El proceso es lento, muy difícil de ver en la mayoría de los casos. El adepto va cambiando su personalidad y adaptándola a las creencias del grupo. "Al principio", añade Jansà, "se produce una situación de exaltación, de luna de miel con la secta. Al recién llegado todo le parece maravilloso y dice sentirse más feliz que nunca. Ya no acepta la crítica al grupo y se producen las primeras discusiones y enfrentamientos con familiares y amigos.
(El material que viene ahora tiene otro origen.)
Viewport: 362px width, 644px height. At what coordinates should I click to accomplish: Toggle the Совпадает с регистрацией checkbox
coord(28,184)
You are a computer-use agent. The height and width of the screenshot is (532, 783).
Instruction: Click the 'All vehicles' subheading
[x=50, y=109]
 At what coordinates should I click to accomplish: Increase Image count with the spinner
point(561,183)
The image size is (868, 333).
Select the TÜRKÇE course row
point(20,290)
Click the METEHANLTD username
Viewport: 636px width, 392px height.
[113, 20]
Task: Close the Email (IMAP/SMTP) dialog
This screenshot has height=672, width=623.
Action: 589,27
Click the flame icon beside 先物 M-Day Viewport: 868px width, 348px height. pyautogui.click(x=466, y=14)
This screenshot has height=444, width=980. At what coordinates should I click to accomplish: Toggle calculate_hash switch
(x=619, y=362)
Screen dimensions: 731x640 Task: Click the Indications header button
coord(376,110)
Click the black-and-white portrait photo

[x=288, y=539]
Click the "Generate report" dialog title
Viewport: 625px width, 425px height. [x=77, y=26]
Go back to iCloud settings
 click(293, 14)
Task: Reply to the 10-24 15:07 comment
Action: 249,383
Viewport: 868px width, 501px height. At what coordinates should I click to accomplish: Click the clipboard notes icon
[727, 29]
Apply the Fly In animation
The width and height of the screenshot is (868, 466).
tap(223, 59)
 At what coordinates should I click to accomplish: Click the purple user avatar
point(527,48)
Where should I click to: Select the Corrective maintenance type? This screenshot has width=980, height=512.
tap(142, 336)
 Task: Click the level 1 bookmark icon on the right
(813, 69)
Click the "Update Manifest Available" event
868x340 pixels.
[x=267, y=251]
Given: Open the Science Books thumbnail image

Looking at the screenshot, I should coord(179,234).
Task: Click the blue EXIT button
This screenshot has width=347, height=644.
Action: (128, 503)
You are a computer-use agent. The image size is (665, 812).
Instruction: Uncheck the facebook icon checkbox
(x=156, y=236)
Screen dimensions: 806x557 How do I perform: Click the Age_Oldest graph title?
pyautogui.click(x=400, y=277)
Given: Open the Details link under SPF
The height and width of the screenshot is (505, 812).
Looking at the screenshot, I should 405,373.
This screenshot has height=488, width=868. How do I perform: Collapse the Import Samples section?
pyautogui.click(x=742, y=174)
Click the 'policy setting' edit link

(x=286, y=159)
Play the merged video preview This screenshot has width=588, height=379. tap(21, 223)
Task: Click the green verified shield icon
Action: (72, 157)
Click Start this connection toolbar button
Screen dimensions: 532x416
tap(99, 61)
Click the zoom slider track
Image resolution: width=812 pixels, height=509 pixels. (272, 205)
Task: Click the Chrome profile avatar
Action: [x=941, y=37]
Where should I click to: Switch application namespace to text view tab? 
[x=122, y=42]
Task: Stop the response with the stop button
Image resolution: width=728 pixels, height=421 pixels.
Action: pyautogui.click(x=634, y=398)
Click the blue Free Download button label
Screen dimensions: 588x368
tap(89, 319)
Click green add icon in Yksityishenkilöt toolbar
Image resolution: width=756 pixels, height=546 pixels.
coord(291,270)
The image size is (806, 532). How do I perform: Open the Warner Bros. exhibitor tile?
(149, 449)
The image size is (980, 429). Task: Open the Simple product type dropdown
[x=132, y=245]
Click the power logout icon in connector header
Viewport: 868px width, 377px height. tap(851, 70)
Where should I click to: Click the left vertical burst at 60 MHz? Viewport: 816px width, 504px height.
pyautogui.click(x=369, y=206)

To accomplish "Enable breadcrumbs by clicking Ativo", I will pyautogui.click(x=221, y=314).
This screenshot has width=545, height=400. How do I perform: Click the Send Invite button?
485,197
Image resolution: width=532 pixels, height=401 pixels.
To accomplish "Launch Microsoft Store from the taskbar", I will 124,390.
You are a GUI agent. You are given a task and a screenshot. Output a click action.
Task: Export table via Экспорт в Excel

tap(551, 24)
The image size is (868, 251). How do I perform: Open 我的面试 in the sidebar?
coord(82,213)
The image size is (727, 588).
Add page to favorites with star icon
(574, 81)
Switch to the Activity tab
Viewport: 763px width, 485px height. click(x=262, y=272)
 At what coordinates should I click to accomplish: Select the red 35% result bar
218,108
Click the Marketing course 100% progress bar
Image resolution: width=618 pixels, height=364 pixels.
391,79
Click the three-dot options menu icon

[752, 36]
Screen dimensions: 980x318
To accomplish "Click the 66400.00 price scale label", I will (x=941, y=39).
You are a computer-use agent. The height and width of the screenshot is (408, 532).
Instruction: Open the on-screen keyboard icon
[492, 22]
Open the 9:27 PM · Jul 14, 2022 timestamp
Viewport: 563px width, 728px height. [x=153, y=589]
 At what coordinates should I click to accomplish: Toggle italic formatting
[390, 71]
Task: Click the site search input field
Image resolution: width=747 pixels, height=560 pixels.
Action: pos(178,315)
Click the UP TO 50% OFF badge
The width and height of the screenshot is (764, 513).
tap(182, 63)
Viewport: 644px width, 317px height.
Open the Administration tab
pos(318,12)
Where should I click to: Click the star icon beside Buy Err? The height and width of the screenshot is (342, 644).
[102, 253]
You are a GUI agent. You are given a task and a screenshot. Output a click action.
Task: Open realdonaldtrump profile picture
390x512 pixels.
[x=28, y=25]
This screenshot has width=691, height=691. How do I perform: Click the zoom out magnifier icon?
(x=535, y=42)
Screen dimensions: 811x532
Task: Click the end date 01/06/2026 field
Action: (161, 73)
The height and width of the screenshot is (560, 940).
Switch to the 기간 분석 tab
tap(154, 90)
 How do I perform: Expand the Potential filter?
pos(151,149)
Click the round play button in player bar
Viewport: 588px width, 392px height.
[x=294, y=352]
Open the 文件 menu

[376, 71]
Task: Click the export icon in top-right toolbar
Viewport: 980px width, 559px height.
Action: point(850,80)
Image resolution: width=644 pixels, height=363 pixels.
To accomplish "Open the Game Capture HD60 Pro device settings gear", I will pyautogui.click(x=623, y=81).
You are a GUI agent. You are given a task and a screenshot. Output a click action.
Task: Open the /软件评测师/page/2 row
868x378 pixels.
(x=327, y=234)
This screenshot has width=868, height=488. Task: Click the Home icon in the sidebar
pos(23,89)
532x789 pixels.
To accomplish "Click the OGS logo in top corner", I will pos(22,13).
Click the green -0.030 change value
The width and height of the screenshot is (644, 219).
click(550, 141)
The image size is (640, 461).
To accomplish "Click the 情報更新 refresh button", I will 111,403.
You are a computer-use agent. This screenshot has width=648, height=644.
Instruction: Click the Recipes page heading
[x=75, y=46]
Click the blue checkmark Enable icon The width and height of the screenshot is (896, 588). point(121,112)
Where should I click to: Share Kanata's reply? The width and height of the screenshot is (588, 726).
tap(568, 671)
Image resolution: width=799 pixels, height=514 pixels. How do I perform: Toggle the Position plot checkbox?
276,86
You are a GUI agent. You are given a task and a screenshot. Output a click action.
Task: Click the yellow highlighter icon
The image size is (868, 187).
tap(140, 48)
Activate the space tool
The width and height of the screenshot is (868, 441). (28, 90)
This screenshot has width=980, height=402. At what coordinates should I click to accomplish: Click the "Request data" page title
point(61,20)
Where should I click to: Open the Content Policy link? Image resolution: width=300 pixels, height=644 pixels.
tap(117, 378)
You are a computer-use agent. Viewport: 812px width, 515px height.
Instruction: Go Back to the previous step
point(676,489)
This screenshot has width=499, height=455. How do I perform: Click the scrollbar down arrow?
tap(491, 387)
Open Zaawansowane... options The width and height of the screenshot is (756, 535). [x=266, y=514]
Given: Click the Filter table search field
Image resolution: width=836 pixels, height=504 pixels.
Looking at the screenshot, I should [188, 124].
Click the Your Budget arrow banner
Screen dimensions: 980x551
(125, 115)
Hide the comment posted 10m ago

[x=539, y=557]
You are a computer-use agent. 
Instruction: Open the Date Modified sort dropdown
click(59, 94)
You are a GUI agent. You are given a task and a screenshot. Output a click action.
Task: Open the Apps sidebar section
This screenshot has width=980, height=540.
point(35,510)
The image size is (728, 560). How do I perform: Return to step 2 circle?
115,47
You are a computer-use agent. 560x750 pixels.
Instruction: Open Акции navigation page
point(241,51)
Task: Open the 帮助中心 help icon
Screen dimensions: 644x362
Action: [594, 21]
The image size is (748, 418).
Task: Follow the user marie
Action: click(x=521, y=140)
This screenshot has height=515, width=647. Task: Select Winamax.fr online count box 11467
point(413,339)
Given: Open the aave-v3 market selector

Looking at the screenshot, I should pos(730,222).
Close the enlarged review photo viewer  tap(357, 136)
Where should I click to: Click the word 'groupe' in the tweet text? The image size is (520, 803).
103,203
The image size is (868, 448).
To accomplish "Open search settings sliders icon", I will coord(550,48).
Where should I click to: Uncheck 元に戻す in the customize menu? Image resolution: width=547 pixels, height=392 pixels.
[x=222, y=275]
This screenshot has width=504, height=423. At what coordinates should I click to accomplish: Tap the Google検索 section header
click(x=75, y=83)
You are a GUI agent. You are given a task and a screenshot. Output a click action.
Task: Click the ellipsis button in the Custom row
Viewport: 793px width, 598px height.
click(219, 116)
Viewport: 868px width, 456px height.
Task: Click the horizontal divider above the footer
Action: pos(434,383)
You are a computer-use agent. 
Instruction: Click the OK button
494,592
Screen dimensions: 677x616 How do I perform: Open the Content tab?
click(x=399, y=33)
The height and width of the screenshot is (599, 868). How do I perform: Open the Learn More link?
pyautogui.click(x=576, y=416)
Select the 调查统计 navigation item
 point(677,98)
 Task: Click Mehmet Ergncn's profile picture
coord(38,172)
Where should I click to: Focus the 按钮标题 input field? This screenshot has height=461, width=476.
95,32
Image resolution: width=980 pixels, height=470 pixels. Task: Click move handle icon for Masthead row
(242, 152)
Sus nuevos compañeros le apoyan en todo momento, no dejan de elogiar sus virtudes".

Lejos de la túnica naranja y de los ritos macabros, el nuevo sectario suele pasar inadvertido. Su nuevo disfraz -denuncia la policía y está de acuerdo Jansà- pasa por la solidaridad con el tercer mundo, la ecología a ultranza, la venta de productos inocuos, la rehabilitación de toxicómanos o el interés por las estrellas. Todo legal.

"Y detrás de empresas tan loables", asegura el inspector jefe Eliseo Gutiérrez Ávila, "sólo se ocultan sectas que utilizan a sus fieles para conseguir dinero y poder, haciendo de ellos verdaderos esclavos y desentendiéndose, o incluso denunciándolos, cuando existen problemas".